## TASK STATEMENT
Set down, exactly as written, the lines from the line holding "Instruction: Collapse the" to the end of the data, inclusive, skipping any pictures.
═════ GIVEN RECORDS
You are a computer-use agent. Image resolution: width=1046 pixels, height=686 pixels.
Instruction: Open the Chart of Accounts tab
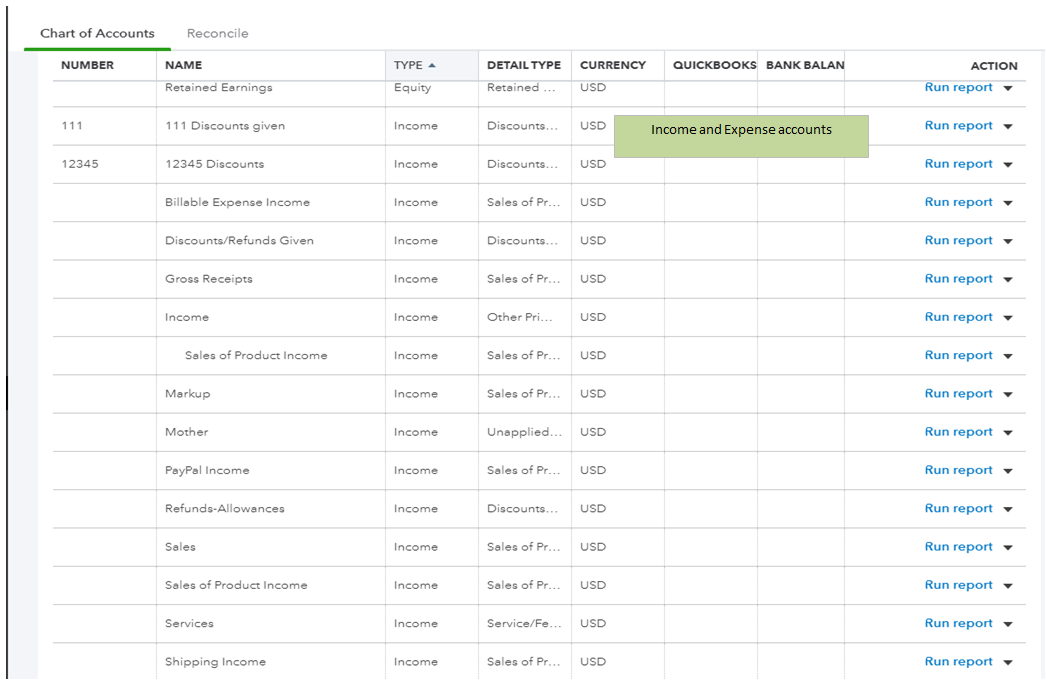click(96, 32)
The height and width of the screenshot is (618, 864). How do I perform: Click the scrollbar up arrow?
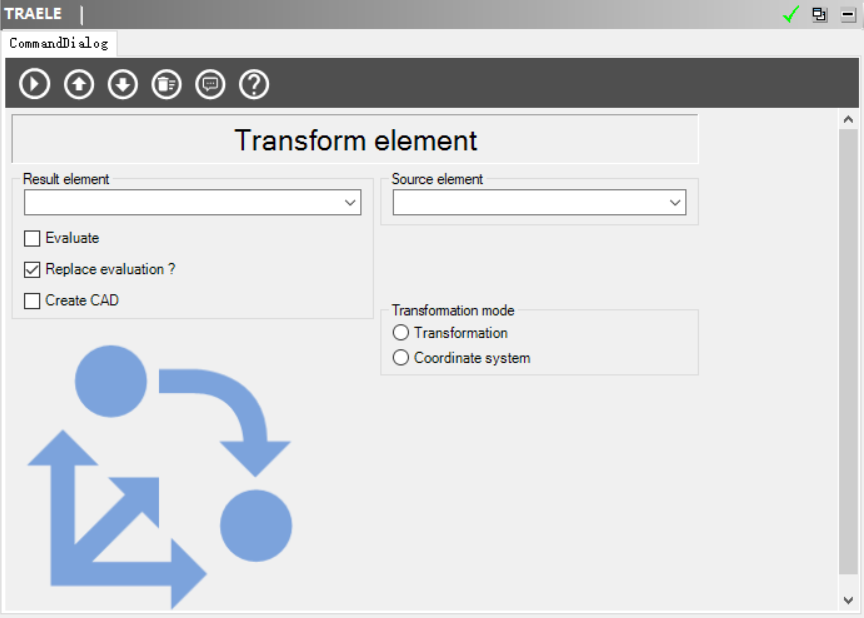click(x=848, y=119)
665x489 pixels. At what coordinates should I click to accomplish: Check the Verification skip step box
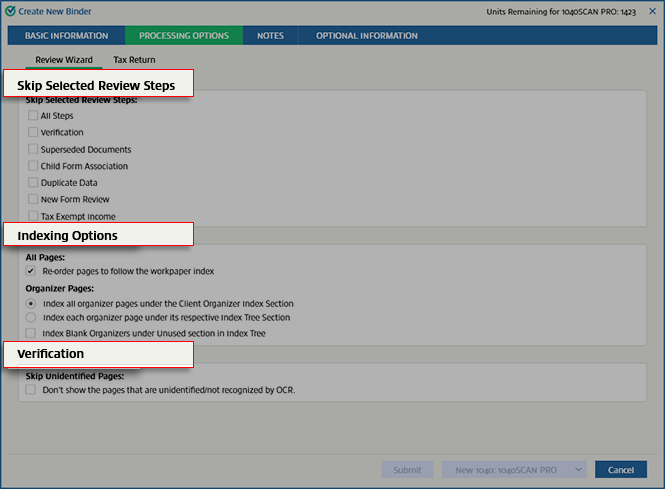(x=33, y=132)
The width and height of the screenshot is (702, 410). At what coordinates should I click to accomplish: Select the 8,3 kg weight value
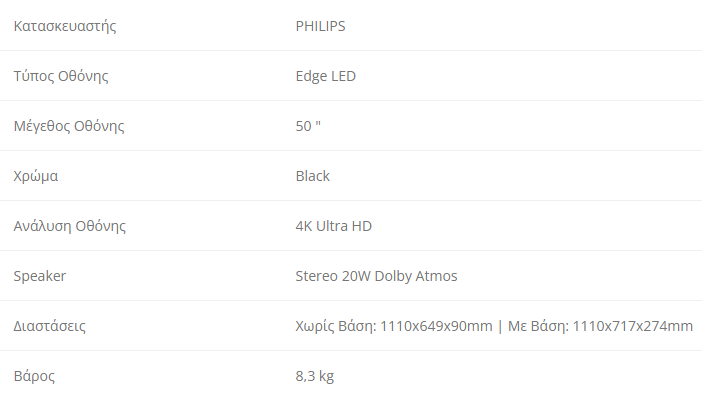[x=316, y=376]
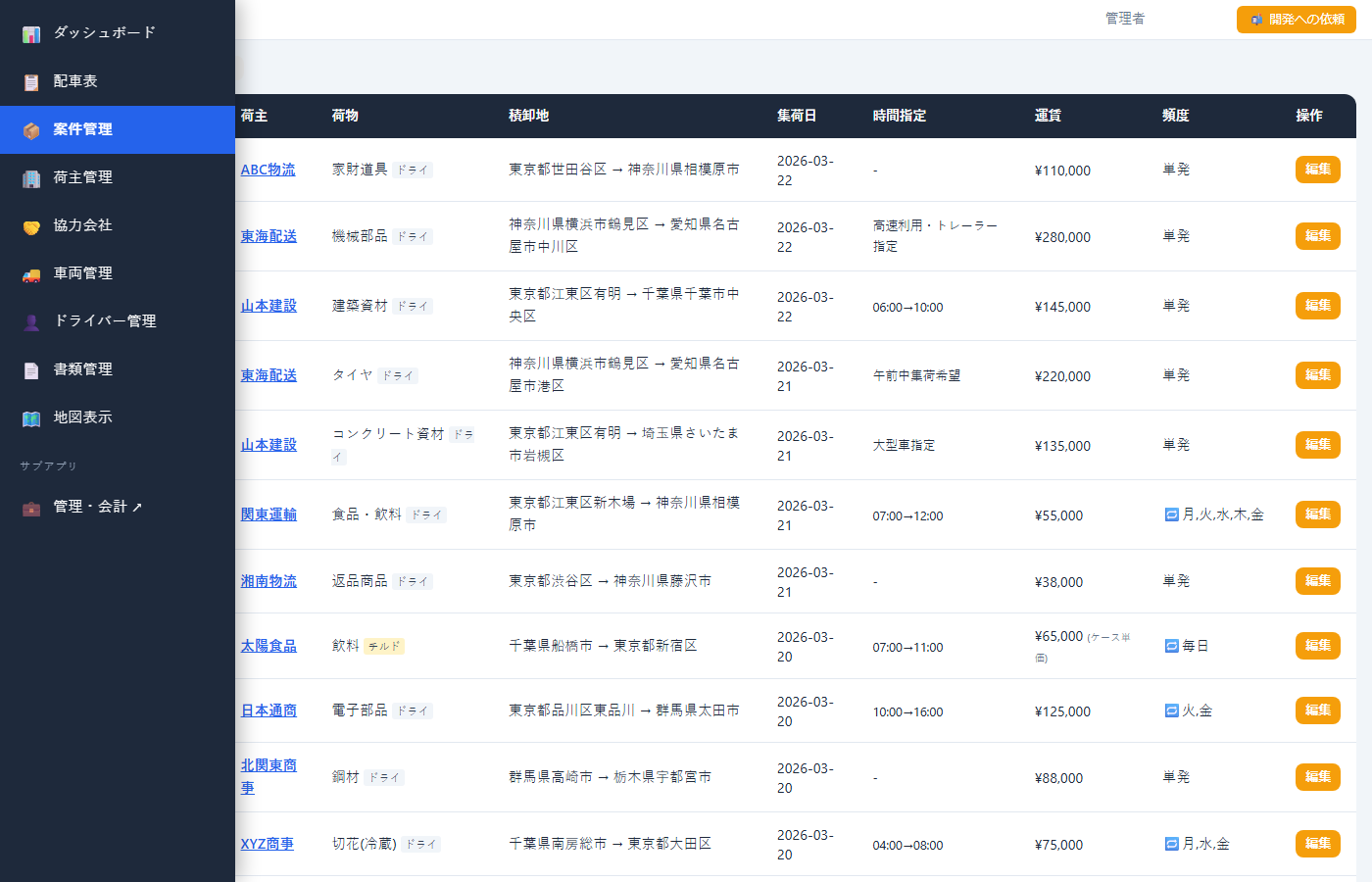This screenshot has width=1372, height=882.
Task: Click the megaphone icon on 開発への依頼
Action: coord(1256,19)
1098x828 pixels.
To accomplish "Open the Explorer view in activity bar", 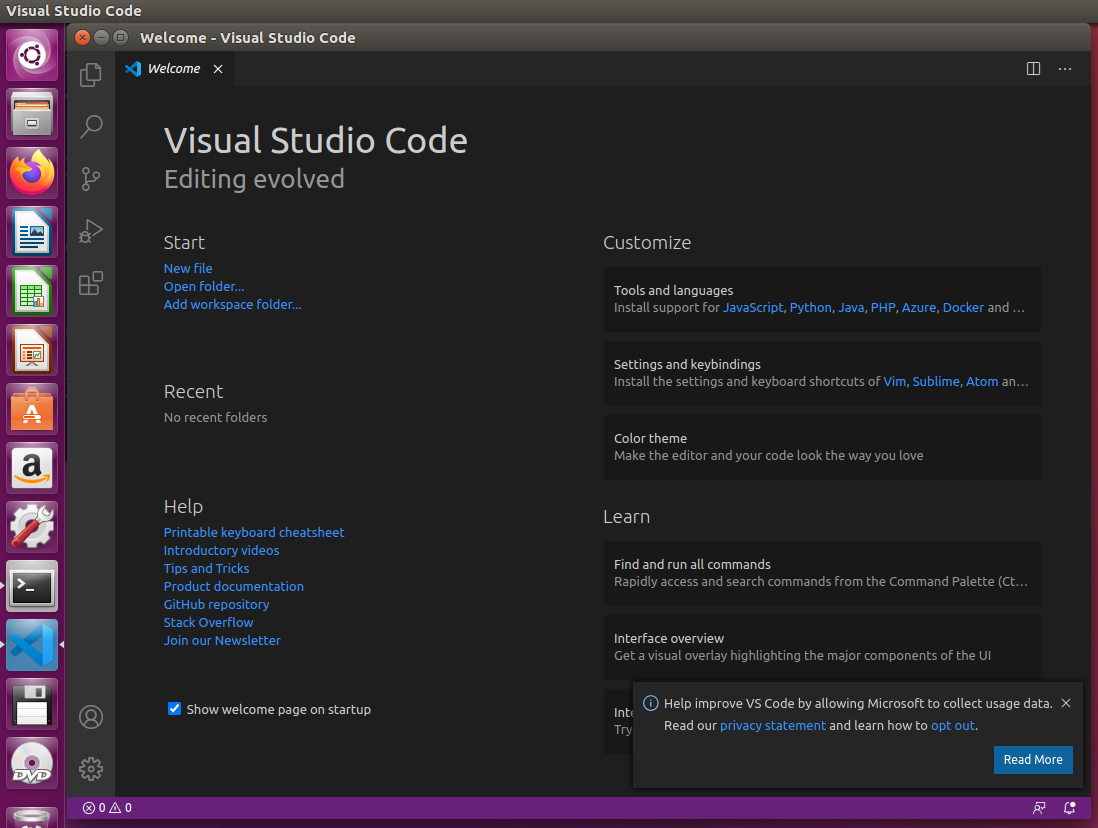I will (91, 74).
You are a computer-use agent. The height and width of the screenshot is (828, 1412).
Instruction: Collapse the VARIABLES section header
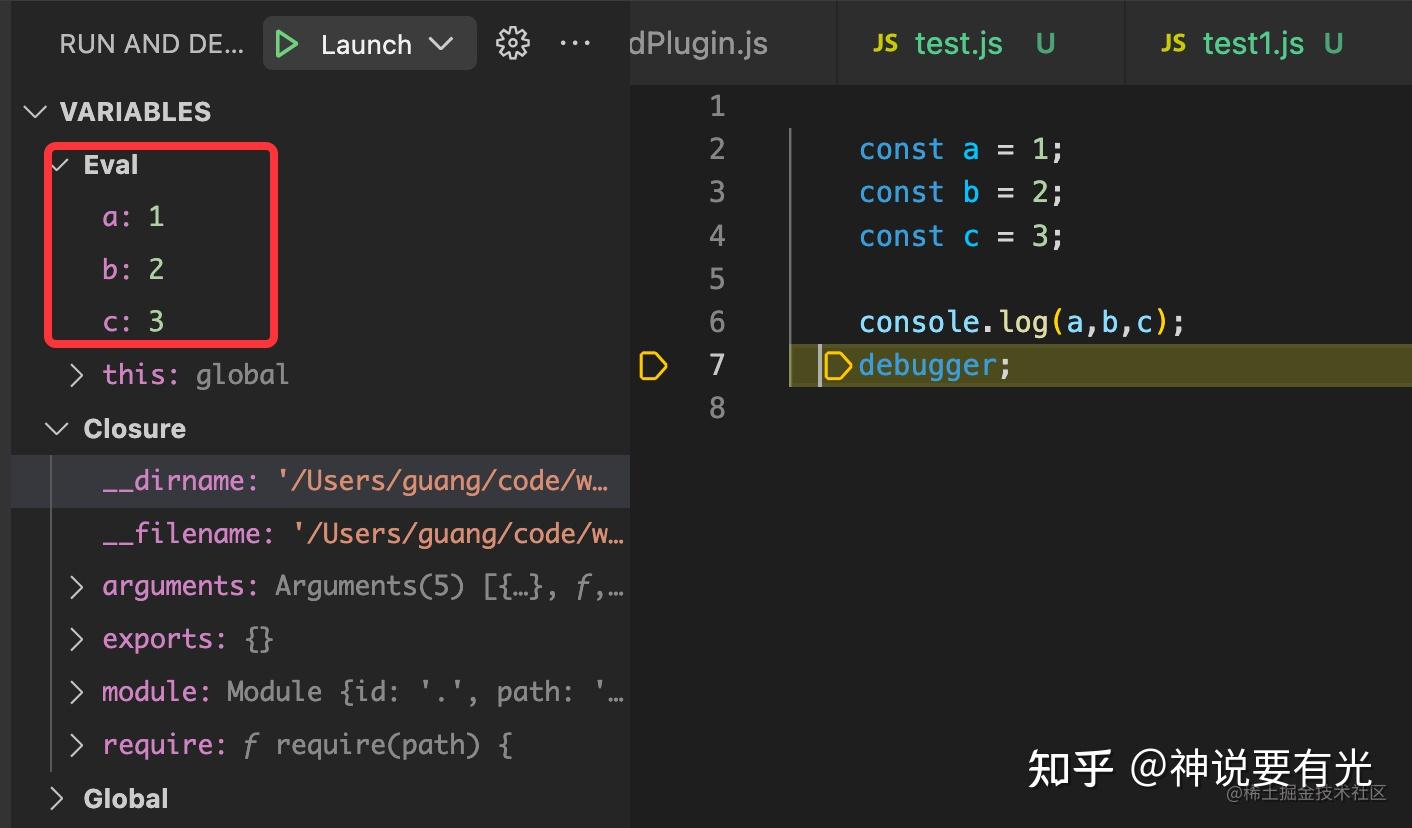click(x=36, y=111)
══════════
## SOLUTION BELOW
Instruction: Collapse the VARIABLES section header
click(x=36, y=111)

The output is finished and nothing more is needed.